Wydawało się, że to straszna pomyłka, albo koszmarny sen, który za chwile się skończy. Jednak koszmar trwa już 25 dni i każdy dzień przynosi coraz bardziej ponure wiadomości.
Najgorsza jest izolacja i brak informacji, w pętach zastraszania i kłamstwa, którymi próbowano związać nas - osoby bliskie aresztowanym. Przez 25 dni nie otrzymaliśmy żadnego listu od Alesia, tak samo wygląda sytuacja większości rodzin. Wiem, że mąż pisze do mnie trzy listy dziennie. Wiem, że do niego nie dotarły nawet dziecięce rysunki i życzenia z okazji Bożego Narodzenia. tym kończy się moje +wiem+ i rozpoczyna się pustka. (...)
Po raz pierwszy w trakcie jedenastoletniego wspólnego życia Boże Narodzenie minęło nam bez wieczerzy wigilijnej i choinki, a zamiast świątecznego obiadu następnego dnia miałyśmy z córką dwa przeszukania (...).
Nasza młodsza córka Alenka Dominika nauczyła się wymawiać 'tata' wcześniej niż 'mama'. Teraz obserwuję już, że zapomina to słowo.

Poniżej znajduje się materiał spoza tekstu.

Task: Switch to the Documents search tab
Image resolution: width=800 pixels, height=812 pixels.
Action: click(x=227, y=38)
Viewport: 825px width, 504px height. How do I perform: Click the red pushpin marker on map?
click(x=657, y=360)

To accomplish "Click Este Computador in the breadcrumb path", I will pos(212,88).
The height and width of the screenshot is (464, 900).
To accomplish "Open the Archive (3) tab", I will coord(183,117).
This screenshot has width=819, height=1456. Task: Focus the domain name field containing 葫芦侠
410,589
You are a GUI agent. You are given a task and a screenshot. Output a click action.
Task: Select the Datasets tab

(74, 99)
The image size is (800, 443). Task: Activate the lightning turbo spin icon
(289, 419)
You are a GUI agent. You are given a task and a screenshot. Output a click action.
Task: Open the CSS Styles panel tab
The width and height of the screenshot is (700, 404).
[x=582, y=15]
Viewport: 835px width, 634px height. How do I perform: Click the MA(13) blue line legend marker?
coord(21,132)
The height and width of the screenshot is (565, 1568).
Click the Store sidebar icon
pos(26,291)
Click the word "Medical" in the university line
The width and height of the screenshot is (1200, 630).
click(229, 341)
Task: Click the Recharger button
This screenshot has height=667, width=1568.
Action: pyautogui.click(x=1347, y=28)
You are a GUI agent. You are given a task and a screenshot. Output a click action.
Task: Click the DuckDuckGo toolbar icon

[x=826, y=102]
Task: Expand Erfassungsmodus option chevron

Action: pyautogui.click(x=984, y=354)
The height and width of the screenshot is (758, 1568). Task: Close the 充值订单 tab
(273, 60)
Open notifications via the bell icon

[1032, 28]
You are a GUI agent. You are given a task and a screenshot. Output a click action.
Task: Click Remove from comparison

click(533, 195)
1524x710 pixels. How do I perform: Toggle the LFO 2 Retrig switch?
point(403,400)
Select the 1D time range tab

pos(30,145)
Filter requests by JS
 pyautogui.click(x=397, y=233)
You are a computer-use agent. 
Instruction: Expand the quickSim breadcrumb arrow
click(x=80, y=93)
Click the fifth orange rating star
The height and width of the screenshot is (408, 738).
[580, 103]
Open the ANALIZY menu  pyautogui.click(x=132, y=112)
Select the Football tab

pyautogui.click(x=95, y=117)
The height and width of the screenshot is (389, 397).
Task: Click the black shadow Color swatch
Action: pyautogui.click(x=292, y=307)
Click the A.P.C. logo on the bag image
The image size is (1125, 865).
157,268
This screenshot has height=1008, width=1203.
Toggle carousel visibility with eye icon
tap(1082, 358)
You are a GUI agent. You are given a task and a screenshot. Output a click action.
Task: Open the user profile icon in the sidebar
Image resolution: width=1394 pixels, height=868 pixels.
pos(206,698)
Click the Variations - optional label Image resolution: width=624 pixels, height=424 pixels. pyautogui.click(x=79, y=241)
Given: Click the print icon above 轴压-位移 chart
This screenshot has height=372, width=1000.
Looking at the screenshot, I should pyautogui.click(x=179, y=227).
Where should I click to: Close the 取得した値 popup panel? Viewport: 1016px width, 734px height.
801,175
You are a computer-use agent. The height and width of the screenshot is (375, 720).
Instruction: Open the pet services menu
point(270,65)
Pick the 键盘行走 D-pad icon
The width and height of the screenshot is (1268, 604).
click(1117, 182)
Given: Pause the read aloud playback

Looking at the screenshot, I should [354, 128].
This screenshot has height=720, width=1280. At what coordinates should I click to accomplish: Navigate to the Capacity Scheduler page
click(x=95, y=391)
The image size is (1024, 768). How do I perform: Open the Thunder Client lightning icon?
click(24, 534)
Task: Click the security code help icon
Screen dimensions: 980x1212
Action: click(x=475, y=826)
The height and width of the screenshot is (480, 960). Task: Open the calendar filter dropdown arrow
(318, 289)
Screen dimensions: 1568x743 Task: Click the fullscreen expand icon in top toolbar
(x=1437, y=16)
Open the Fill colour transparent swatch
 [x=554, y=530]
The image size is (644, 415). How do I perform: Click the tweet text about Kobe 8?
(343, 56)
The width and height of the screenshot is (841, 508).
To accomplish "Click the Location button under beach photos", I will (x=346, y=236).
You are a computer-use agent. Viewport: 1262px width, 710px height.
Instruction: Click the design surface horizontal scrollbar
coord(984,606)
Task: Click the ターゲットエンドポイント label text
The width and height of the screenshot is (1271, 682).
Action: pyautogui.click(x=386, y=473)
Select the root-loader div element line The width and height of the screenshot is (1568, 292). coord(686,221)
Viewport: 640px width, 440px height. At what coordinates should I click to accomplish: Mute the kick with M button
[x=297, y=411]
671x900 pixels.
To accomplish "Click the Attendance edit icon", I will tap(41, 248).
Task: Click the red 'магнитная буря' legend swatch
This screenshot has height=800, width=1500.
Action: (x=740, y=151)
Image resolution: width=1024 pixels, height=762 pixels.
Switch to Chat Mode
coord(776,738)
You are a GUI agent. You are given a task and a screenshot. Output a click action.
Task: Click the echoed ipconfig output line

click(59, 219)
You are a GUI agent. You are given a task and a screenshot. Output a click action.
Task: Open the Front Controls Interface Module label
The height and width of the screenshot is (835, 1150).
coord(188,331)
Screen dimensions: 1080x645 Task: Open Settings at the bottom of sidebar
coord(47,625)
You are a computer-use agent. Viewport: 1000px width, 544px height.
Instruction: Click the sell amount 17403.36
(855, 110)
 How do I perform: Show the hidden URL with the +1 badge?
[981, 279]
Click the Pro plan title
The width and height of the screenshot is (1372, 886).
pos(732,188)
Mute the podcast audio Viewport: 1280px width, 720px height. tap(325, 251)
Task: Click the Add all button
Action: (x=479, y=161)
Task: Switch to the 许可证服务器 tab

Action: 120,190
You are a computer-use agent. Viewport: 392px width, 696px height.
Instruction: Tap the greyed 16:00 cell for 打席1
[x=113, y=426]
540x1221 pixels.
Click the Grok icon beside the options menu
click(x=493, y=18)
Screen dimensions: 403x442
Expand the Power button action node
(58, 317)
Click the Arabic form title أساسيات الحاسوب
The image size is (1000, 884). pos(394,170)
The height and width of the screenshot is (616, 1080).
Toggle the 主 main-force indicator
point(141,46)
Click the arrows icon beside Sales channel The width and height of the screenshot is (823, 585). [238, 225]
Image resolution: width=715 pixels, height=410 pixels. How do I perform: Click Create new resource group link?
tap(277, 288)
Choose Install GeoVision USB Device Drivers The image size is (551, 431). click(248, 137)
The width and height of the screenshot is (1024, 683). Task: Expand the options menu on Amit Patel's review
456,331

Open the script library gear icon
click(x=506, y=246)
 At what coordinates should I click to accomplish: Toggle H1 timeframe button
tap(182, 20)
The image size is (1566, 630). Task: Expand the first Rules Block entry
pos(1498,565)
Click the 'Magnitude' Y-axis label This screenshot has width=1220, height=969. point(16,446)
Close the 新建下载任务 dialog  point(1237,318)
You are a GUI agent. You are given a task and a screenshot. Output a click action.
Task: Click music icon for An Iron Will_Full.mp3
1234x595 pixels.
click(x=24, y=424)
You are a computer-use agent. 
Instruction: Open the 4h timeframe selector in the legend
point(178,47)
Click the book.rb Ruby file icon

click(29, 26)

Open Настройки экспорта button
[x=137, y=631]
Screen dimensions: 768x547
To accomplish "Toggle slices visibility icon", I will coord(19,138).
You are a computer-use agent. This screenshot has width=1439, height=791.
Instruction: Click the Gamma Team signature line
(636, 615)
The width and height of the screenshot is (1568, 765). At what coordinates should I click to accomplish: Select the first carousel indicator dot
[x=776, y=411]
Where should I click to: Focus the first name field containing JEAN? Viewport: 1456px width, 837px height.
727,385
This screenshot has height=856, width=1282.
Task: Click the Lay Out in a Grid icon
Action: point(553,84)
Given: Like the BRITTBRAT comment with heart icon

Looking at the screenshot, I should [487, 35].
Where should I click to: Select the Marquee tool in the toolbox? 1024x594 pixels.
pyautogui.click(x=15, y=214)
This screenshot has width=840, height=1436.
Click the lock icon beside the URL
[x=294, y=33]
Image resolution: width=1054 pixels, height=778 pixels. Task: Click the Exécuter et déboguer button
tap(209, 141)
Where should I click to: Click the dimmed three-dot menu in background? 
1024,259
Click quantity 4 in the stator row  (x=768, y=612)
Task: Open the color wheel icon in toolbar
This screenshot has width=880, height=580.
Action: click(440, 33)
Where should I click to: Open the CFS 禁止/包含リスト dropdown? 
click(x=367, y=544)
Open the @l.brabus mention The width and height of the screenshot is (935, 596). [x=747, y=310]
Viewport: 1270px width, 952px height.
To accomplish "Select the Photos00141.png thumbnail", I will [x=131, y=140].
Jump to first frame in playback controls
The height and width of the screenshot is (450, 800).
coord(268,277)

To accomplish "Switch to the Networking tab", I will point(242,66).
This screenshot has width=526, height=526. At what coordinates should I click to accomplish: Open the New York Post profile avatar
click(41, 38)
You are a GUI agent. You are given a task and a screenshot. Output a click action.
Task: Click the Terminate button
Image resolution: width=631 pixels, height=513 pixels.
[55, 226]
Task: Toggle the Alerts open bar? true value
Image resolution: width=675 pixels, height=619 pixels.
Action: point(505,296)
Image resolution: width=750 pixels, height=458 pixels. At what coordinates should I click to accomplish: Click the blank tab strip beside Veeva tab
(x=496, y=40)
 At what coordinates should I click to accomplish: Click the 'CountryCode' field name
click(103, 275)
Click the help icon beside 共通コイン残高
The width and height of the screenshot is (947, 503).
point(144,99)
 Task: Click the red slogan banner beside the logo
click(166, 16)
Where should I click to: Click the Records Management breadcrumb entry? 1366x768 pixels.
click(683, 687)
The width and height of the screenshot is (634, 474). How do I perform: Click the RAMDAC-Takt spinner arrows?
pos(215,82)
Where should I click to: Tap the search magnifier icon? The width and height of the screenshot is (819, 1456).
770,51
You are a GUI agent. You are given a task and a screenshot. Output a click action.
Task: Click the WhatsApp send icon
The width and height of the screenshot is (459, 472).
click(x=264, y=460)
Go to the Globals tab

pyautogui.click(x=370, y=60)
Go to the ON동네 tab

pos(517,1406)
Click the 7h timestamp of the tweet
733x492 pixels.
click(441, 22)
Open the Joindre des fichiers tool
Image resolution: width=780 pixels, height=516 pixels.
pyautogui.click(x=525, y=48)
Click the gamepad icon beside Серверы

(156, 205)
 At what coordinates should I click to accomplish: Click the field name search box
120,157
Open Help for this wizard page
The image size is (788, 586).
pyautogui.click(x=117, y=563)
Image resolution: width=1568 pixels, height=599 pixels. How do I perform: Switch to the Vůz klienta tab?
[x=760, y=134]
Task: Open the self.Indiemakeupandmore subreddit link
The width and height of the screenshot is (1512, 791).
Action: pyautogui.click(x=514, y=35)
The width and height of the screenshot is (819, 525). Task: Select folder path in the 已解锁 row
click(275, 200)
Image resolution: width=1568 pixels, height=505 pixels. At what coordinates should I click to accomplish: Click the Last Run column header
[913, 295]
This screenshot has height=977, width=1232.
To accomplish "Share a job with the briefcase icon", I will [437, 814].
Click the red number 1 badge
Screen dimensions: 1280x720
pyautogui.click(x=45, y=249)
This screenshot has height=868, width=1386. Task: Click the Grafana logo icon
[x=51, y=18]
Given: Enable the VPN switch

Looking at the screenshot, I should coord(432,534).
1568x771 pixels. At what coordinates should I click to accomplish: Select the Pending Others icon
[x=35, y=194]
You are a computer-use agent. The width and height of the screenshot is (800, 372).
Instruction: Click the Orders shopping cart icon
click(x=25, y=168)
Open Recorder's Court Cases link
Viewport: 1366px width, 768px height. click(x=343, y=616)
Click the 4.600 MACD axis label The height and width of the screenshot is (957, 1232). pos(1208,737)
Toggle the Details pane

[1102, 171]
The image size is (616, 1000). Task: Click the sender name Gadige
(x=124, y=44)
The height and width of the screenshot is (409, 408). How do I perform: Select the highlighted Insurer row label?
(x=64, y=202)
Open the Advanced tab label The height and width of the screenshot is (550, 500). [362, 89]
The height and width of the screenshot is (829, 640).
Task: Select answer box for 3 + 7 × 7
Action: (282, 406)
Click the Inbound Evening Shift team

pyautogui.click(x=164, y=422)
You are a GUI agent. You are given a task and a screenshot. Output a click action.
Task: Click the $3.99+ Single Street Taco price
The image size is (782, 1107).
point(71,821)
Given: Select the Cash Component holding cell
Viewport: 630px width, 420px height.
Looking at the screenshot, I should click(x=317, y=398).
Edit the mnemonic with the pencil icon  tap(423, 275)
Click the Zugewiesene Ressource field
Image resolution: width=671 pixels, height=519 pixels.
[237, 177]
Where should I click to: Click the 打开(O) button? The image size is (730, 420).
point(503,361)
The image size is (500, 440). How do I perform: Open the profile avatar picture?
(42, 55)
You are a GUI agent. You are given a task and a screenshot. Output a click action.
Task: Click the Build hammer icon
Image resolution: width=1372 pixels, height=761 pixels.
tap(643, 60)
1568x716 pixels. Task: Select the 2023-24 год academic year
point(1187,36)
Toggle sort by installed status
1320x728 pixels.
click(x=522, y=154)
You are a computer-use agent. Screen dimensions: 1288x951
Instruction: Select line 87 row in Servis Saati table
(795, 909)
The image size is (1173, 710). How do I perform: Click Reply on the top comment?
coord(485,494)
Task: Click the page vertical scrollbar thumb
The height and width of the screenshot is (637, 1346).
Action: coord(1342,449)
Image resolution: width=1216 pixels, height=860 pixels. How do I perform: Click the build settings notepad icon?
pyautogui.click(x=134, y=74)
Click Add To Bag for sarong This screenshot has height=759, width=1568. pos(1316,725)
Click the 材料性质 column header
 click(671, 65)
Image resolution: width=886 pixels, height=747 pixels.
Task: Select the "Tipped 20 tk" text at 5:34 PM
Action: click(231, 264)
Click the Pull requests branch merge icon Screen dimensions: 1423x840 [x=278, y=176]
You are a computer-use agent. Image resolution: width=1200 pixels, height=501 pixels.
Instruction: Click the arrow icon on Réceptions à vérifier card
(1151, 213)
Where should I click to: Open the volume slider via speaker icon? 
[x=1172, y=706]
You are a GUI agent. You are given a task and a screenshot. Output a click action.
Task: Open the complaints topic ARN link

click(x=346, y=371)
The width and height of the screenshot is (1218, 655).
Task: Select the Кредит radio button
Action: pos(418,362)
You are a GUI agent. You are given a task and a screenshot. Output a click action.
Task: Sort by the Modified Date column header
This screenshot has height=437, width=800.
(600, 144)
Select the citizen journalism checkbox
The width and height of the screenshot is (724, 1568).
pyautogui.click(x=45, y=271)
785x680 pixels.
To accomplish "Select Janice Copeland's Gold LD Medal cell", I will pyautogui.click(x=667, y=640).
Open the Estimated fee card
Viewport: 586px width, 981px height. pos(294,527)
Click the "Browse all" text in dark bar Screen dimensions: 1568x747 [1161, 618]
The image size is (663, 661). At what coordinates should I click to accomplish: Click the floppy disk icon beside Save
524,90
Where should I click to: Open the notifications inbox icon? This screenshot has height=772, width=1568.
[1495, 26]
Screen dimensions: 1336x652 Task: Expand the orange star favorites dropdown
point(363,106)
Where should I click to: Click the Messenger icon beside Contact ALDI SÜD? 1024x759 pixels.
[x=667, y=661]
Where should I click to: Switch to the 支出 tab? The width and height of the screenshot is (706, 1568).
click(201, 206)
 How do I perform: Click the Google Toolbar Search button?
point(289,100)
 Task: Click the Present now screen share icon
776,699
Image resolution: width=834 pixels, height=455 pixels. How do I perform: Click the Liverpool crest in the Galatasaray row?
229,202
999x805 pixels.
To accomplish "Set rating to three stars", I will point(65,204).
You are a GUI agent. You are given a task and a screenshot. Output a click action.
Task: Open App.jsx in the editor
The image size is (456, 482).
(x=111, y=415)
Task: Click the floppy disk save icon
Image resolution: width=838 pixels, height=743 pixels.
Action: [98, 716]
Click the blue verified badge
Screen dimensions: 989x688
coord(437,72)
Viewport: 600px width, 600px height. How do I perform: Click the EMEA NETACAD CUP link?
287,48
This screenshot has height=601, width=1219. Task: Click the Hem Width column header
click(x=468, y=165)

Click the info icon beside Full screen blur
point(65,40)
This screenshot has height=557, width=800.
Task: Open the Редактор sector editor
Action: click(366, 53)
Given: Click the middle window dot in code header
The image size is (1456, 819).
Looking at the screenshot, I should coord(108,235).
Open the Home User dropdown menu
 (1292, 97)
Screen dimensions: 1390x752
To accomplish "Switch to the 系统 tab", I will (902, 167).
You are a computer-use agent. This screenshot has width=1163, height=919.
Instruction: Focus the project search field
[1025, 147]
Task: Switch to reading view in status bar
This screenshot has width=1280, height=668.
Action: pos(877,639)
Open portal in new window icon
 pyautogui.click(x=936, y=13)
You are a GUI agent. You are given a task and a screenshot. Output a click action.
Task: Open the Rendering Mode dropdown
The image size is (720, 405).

Tata dla niej teraz - to tylko zdjęcie, przy czym zdjęcia na ulotkach, ponieważ ostatnie rodzinne fotografie pozostały w komputerze starszej córki, zarekwirowanym przez KGB".
Konferencja w polskim Sejmie zorganizowana została przez Telewizję Bielsat, Radio Racja, Fundację Wolność i Demokracja oraz Studium Europy Wschodniej Uniwersytetu Warszawskiego.